Dataset entries
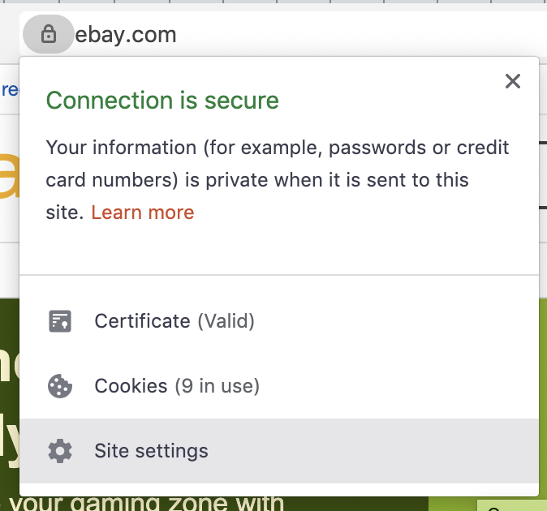547x511 pixels.
Task: Click the cookie icon in the popup
Action: 60,386
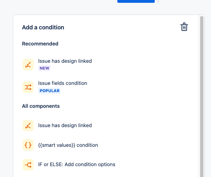This screenshot has width=211, height=177.
Task: Click the blue button above the panel
Action: pos(136,1)
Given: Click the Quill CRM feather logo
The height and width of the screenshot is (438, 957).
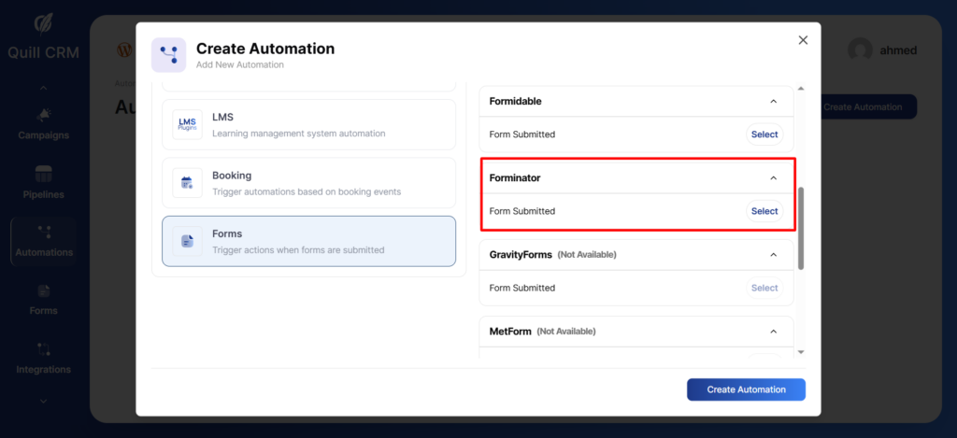Looking at the screenshot, I should [x=43, y=22].
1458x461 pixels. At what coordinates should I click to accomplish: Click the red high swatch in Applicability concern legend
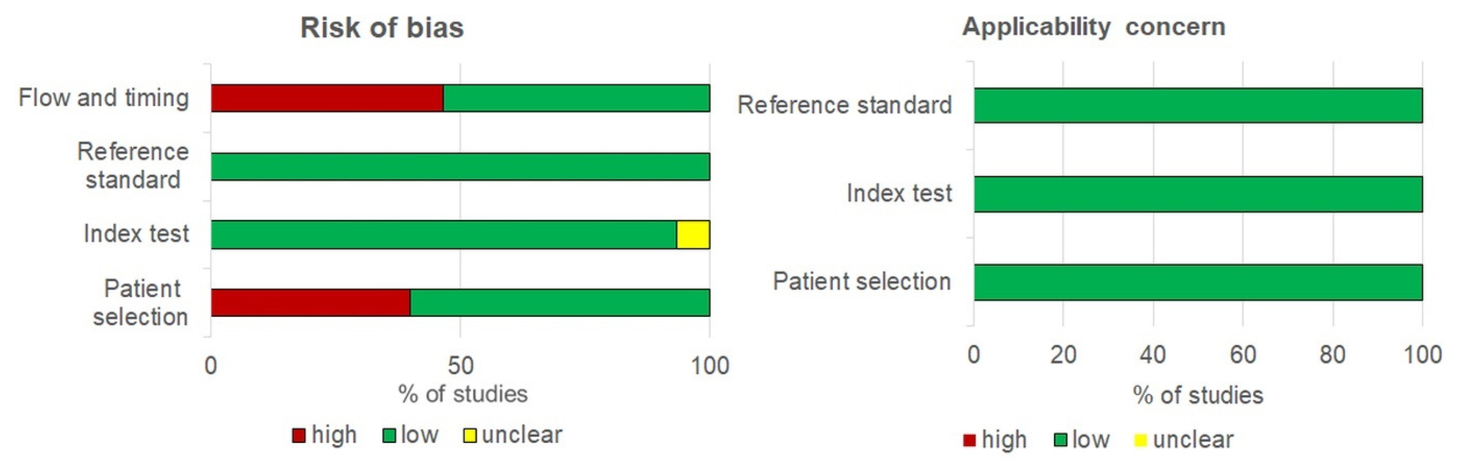tap(969, 440)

▸ EXERCISE DETAILS
Begin at the line containing "1458x461 pixels. At" and transcribe exactly every line through the end of the records, both ends included, leaving the pictures out.

▸ OUTPUT OF THE TASK
1458x461 pixels. At what coordinates should I click to accomplish: Click the red high swatch in Applicability concern legend
tap(969, 440)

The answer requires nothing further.